### Tarefas propostas
1. No excerto sobre o apoio a Kiev, explique em uma a três frases por que razão o ministro italiano Antonio Tajani pede cautela quando se fala em enviar tropas.
2. Prossiga o excerto sobre o apoio a Kiev a partir da última frase apresentada.

### Excerto para leitura

§ §

Aludia ao apoio dos EUA que se encontra bloqueado, há meses, pela ala radical
do Partido Republicano na Câmara dos Representantes (câmara baixa do
Congresso).
Em causa está
um pacote de 60 mil milhões de dólares (55,2 mil
milhões de euros) de ajuda às autoridades de Kiev, que se
deparam com escassez de armamento e de munições, para fazer face à invasão
russa, e que têm por vital este financiamento.
Também a NATO já descartou a possibilidade do
envolvimento de militares da Aliança e a UE, sustentando que essa é uma decisão
que cabe a cada Estado-membro, enquanto vários países aliados de Kiev, como
Reino Unido, a Suécia, a Polónia, a Chéquia, a Espanha, Portugal e a Itália,
também rejeitaram a iniciativa levantada por Macron.
“Quando falamos em enviar
tropas, devemos ter cuidado, porque as pessoas podem pensar que estamos em
guerra com a Rússia”, alertou o ministro dos Negócios Estrangeiros italiano,
Antonio Tajani.

§ §

### Dados armazenados
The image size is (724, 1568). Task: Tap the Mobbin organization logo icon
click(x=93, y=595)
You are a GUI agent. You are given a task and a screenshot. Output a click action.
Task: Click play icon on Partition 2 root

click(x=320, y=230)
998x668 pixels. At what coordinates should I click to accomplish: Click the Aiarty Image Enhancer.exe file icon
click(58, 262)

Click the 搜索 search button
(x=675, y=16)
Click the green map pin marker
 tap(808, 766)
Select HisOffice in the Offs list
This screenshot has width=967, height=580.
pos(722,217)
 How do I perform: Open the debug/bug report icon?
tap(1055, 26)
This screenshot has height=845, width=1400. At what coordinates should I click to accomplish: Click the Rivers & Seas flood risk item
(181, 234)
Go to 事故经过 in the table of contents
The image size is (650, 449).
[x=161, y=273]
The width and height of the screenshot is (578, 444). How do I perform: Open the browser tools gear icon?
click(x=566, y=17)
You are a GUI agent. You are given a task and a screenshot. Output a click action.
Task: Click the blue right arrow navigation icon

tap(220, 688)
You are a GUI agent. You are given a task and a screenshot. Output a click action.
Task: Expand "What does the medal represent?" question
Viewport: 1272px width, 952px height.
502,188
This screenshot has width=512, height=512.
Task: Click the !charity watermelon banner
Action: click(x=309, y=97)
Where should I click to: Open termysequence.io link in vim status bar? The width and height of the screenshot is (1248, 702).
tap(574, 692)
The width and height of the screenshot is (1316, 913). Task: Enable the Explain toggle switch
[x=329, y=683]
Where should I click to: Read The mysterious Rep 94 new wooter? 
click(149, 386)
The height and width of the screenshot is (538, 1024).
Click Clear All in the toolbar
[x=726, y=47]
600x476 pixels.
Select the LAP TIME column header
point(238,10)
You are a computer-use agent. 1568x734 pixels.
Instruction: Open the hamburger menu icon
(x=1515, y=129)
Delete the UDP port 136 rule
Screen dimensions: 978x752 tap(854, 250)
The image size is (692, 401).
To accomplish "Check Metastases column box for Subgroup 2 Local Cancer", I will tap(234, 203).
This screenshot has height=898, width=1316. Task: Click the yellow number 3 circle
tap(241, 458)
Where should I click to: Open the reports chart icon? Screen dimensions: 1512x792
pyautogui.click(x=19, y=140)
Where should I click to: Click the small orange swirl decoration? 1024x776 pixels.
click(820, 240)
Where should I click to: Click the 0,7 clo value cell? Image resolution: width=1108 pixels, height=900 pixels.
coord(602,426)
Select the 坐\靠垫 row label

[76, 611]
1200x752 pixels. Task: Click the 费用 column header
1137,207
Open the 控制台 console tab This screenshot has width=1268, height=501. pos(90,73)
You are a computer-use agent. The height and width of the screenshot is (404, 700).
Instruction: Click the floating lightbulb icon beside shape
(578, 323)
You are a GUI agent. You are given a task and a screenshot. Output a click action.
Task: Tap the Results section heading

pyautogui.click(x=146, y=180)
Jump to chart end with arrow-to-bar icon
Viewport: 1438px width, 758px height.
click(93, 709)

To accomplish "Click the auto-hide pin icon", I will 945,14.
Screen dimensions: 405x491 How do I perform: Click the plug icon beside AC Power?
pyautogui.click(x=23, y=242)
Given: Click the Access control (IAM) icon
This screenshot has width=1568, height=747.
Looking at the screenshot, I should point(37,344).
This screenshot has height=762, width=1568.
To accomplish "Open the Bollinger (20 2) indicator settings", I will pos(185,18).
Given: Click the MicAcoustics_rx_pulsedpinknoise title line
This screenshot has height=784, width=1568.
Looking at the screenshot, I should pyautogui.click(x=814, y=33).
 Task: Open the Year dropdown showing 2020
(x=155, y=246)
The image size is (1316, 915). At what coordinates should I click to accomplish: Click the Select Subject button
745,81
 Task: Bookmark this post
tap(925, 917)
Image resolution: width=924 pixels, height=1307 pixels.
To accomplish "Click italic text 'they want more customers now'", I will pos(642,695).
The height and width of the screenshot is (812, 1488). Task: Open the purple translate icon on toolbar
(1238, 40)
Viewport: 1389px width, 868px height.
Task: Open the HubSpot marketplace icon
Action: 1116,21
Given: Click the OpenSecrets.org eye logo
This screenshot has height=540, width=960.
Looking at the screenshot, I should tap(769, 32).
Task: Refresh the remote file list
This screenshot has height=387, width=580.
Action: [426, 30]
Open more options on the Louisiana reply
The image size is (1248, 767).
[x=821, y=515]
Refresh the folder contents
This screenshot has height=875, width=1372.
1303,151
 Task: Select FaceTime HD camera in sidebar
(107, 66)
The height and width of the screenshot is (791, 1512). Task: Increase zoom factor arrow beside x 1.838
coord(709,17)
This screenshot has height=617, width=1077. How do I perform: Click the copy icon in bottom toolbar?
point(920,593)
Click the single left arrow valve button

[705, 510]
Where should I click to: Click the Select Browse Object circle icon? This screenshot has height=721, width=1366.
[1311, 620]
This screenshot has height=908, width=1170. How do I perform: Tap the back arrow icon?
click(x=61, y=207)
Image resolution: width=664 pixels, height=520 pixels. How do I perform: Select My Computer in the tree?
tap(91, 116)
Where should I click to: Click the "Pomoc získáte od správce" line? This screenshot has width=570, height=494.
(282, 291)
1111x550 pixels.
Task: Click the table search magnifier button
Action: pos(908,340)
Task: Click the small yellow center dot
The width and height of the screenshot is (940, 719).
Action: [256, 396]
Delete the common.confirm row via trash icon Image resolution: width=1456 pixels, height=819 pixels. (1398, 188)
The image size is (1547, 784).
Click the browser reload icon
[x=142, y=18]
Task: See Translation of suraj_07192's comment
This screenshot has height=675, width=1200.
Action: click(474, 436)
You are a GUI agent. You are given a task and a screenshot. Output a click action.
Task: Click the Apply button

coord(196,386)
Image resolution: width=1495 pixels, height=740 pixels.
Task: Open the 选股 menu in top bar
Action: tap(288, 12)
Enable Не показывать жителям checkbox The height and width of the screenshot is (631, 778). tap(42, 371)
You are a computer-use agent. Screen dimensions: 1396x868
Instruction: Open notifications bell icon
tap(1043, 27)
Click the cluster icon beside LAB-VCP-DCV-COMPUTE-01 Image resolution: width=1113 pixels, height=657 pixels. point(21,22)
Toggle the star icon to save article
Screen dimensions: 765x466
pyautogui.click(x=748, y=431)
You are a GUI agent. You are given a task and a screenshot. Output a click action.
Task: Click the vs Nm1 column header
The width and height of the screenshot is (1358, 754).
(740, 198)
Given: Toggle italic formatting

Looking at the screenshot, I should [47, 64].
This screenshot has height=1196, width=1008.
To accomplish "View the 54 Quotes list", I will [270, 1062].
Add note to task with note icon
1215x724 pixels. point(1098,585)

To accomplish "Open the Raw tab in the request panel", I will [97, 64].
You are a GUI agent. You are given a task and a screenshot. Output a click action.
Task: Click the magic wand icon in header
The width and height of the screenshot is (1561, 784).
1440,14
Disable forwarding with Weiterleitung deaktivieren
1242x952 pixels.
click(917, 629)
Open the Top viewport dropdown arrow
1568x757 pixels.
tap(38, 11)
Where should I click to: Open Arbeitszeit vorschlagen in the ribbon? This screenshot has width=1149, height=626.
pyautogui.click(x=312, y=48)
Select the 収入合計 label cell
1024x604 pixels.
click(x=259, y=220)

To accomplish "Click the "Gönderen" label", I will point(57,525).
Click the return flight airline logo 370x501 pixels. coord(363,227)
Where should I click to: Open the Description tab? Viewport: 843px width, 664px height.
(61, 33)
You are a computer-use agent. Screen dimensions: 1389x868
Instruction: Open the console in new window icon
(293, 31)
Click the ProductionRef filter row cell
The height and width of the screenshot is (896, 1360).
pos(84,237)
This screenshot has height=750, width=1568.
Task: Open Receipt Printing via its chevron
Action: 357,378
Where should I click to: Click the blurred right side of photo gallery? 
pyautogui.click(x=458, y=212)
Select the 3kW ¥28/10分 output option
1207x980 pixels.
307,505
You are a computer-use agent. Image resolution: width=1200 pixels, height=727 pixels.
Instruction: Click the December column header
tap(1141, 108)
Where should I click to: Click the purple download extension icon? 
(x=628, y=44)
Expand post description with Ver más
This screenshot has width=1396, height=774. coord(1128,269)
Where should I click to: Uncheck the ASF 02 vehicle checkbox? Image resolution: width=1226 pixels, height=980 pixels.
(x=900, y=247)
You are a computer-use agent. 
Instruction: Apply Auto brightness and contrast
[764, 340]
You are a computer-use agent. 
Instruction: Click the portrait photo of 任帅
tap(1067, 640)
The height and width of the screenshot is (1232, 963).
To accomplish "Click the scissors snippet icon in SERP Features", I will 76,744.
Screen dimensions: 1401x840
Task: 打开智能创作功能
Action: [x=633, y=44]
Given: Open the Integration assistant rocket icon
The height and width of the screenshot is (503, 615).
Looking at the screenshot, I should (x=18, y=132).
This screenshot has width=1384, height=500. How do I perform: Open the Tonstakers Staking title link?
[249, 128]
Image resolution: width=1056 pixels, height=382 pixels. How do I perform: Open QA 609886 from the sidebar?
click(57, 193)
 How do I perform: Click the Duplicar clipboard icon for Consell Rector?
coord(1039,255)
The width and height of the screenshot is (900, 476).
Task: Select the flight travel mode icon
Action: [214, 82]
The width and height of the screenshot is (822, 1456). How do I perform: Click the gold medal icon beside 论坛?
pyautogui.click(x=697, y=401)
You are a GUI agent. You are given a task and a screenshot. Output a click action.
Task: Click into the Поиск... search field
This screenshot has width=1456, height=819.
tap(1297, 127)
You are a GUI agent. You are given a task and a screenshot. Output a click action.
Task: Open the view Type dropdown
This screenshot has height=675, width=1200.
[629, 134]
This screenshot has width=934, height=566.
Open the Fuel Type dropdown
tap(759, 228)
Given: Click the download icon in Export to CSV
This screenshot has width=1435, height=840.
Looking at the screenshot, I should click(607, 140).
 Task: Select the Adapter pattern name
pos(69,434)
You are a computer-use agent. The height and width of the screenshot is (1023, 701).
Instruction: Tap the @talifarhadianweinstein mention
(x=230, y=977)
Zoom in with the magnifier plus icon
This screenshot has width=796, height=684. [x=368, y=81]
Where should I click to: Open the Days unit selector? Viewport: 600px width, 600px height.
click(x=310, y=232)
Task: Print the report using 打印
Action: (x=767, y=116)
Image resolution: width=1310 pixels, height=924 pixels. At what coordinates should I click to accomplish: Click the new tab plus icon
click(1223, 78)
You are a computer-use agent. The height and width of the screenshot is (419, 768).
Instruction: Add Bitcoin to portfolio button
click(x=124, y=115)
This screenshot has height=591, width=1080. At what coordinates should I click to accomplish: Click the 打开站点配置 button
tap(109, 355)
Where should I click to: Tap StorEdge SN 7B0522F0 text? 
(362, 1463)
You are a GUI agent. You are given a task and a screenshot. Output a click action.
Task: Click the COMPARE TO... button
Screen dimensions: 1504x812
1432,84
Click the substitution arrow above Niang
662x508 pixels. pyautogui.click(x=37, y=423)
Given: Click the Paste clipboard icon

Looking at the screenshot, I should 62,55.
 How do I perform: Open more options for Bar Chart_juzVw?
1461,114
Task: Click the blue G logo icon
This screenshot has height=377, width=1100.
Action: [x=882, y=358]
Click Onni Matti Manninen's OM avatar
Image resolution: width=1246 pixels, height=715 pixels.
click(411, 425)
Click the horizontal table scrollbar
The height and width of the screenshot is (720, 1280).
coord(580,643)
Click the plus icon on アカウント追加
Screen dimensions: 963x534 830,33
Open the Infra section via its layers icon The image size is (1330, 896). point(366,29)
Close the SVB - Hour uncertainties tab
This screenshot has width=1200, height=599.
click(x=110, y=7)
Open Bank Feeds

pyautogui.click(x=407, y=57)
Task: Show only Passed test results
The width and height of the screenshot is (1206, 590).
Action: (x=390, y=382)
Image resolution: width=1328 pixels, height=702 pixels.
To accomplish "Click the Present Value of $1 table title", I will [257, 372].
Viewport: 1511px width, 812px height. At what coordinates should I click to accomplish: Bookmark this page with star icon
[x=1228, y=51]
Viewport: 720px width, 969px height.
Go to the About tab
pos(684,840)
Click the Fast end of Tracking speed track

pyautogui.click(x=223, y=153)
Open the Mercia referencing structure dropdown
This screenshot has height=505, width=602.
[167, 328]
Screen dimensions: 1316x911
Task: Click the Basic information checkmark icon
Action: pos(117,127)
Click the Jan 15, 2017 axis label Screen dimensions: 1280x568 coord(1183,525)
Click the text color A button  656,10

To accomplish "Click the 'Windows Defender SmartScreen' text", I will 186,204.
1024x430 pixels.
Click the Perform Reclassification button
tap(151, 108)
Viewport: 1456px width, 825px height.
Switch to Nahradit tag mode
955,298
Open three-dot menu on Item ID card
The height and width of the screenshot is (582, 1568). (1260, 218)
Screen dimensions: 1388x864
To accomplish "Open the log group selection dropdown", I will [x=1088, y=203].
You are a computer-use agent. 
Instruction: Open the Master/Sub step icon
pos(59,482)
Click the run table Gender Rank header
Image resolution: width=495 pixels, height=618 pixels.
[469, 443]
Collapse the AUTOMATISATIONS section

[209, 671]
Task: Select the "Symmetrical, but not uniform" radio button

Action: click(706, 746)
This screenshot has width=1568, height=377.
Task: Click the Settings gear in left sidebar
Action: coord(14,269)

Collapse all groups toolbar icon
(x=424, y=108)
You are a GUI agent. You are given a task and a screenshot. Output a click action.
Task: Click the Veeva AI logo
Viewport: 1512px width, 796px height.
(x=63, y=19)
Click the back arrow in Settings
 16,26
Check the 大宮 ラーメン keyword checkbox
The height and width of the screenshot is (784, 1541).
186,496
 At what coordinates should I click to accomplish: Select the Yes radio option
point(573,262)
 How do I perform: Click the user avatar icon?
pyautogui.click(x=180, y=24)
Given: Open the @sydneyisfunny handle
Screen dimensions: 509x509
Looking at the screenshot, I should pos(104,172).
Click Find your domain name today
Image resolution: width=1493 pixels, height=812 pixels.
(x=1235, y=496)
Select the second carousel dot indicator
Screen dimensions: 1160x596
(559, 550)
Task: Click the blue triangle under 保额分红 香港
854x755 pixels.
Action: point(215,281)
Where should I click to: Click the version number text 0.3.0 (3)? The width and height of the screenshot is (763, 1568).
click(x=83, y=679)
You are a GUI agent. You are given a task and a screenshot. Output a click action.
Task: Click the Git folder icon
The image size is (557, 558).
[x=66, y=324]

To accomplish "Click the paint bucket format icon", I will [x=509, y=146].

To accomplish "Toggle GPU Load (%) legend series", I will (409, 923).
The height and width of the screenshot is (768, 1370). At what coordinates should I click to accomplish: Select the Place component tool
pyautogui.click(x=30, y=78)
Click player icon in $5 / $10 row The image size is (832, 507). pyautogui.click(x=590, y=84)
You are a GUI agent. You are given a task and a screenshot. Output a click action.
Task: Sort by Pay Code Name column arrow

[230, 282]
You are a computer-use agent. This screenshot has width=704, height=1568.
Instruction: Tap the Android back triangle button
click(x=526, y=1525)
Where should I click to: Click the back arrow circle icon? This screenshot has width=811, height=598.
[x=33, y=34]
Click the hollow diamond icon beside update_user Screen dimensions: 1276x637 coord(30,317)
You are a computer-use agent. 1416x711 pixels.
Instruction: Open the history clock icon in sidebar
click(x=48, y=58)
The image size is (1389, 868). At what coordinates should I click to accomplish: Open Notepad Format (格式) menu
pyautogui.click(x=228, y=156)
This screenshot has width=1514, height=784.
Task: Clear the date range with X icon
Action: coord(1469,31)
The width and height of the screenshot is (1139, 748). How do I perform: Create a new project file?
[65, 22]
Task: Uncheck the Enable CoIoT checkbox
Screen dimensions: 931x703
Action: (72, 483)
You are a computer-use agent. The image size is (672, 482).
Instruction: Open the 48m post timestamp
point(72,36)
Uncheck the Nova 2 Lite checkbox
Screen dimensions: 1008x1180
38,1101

§ §

### Respostas esperadas
1. Antonio Tajani, ministro dos Negócios Estrangeiros italiano, pede cuidado quando se fala em enviar tropas porque as pessoas podem pensar que os países aliados de Kiev estão em guerra com a Rússia.

2.
Por sua vez, o porta-voz da presidência do Kremlin,
Dmitri Peskov, advertiu que o envio de tropas para a Ucrânia “não
seria do interesse do Ocidente”, referindo que a simples menção desta
possibilidade constitui “um novo elemento muito importante” no conflito.
Após as declarações de Emmanuel Macron, a diplomacia
francesa voltou ao assunto, alegando que a presença de tropas ocidentais
na Ucrânia não ultrapassaria “o limiar da beligerância”.
Perante a agressividade da Rússia, o Ocidente deve “considerar
novas ações de apoio à Ucrânia”, disse Stéphane Séjourné, referindo-se à
desminagem, operações cibernéticas ou a produção de armas em território
ucraniano. “Algumas destas ações podem
requerer uma presença em território ucraniano, sem ultrapassar o limiar da
beligerância”, afirmou Séjourné, citado pela AFP.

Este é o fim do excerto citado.